On the specific matter of the compliance notice, the WRC’s senior counsel Noel Travers rejected any suggestion of criminal liability on behalf of the employer. He also defended the manner in which the 1976 Industrial Relations Act was amended in 2015 to preclude the rearing and training of racehorses from being recognised as agricultural labour.
Gallagher noted that the specific change to the Industrial Relations Act 2015 was not required by European law, while Travers argued nation states are free to make such derogations internally.
Gallagher said: “The Industrial Relations Act can’t take away a derogation that existed.

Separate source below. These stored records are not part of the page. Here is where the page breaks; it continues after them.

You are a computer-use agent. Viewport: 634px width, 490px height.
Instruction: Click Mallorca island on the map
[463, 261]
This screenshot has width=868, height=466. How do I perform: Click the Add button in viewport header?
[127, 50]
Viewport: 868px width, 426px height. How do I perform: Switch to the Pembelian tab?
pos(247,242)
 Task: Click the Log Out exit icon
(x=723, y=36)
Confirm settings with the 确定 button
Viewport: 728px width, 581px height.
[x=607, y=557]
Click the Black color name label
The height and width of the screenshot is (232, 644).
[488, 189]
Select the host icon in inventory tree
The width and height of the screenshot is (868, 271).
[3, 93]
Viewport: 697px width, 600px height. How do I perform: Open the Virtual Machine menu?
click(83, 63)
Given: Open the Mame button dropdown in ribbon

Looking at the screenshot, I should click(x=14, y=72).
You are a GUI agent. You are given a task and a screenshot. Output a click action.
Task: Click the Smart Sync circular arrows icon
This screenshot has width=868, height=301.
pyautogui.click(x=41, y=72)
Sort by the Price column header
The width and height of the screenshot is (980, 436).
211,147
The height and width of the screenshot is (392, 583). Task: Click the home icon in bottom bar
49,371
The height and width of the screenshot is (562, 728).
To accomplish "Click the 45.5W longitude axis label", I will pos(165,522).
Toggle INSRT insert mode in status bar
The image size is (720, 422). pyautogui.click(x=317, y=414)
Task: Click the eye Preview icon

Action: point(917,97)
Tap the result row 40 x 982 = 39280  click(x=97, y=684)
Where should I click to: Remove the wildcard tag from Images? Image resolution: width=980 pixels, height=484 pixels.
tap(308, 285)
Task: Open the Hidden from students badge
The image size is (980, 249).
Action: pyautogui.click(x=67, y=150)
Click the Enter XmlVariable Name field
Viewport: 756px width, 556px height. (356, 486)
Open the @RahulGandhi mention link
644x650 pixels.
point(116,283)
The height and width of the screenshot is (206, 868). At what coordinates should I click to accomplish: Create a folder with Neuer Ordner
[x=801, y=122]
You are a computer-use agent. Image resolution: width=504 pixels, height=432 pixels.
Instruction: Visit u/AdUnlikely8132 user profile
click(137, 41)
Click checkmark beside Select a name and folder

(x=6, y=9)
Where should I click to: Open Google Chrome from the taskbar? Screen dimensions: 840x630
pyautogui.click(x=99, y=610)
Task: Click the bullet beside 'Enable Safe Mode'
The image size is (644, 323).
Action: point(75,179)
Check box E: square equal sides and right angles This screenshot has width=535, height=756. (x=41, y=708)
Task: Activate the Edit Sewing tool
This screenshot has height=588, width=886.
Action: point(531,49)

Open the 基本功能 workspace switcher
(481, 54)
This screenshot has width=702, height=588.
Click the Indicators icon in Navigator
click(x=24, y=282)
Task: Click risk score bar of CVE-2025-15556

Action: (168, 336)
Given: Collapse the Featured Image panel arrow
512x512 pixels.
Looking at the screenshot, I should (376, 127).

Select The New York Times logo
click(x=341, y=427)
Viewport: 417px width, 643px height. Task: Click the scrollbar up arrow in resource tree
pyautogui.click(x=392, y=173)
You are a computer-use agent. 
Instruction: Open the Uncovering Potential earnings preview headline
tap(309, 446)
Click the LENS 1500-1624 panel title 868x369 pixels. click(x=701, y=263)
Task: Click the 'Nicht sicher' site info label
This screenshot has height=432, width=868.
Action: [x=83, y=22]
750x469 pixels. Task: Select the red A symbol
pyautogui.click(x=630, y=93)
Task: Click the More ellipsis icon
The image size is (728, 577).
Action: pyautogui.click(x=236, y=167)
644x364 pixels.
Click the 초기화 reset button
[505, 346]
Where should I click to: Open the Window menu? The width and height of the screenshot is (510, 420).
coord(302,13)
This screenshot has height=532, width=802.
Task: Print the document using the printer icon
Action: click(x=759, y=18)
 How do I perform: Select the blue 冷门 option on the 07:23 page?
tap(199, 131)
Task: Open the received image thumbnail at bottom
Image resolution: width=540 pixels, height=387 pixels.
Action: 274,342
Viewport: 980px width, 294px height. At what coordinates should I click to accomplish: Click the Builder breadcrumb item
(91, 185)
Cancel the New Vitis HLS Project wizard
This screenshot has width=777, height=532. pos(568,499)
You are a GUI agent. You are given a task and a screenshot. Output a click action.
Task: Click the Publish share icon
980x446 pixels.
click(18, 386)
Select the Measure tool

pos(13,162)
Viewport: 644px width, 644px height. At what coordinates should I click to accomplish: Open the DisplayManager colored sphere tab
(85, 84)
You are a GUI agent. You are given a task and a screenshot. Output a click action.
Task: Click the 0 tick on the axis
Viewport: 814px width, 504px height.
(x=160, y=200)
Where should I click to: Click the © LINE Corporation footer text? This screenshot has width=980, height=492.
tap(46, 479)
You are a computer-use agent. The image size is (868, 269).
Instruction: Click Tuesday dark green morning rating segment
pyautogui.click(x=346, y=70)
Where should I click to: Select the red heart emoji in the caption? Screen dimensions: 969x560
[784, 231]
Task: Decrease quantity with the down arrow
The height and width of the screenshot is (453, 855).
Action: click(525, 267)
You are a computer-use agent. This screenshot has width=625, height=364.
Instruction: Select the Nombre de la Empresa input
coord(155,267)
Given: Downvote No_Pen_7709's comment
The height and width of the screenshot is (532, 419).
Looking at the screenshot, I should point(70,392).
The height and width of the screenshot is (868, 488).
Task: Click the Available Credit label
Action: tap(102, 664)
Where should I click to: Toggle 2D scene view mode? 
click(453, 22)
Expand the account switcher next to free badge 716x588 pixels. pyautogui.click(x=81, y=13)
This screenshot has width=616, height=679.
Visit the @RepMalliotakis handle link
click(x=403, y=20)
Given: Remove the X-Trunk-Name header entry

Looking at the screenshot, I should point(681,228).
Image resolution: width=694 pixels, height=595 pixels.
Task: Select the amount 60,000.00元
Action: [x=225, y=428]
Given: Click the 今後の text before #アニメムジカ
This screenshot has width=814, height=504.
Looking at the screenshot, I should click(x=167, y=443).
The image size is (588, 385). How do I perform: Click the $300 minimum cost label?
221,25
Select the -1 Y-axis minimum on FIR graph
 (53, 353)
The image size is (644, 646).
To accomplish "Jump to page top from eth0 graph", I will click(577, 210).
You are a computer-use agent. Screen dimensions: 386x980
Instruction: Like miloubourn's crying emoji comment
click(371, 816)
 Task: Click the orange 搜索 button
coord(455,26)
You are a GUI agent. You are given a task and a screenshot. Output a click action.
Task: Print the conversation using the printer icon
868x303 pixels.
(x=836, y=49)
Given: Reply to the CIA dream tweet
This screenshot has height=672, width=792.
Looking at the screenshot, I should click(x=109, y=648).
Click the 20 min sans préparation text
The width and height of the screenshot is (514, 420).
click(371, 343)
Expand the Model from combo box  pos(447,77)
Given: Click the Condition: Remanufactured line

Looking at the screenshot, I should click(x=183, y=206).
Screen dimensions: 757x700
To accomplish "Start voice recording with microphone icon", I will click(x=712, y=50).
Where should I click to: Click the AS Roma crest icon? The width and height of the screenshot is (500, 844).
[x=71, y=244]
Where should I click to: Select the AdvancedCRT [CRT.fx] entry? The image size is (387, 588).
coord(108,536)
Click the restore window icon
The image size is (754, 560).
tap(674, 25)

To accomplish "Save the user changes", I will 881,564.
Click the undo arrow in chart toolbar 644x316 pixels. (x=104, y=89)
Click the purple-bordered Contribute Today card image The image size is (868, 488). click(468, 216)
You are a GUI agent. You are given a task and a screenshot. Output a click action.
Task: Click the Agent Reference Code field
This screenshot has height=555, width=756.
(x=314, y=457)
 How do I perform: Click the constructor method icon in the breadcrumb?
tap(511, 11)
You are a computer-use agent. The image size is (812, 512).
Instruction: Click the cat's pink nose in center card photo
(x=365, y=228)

It can’t create a criminal offence for something that was entirely lawful.
"It is a principle of our law that such an amendment must be referred to, but it doesn’t, it amends it solely for the purpose of that act and not for any other.”
Earlier, the Labour Court panel, comprising chairman and barrister Alan Haugh and committee members Sylvia Doyle and Jerry Shanahan, heard WRC Inspector Pat Phelan also reference the 2015 Industrial Relations Act amendment in explaining why he concluded grooms and work-riders aren't agricultural workers.
He noted the amendment defines agriculture as “raising animals or crops for human consumption”.
'World-class racing outfit'
Phelan stated that another element he took into account when deciding they were not exempt was a description on Ballydoyle’s own website. “It describes itself as a world-class racing outfit, racing horses, involved in sporting activity,” he said.
Gallagher, who also observed racing falls under the auspices of the Department of Agriculture, countered: “There's nothing sporting at Ballydoyle – this is a serious business.”
On the issue of not setting out the grounds for the compliance notice relating to the agriculture exemption, Phelan accepted he may not have done so in writing. However, he said he had made Ballydoyle’s HR manager Tom Cummins aware at a meeting in October 2016.
“We set out that they would need to put in writing the grounds for being considered exempt,” he said. “The onus is on the employer to prove the exemption applies to them in the first place.”
Gallagher said: “The exemption applies provided the workers are wholly or mainly engaged in agricultural activity. Even if it is not wholly, it is mainly, and that is sufficient.”
Stud farms do qualify for exemption, and the interlinking nature of Ballydoyle and Coolmore was again stressed.
On Monday, O’Brien had referred to those at Ballydoyle being charged “with firing up the genes” that contribute to Coolmore’s success, and Gallagher reiterated that assertion on Tuesday.
The appeal hearing, which is being viewed as a test case for the greater racing industry in Ireland, is now concluded, but a verdict is not expected for weeks.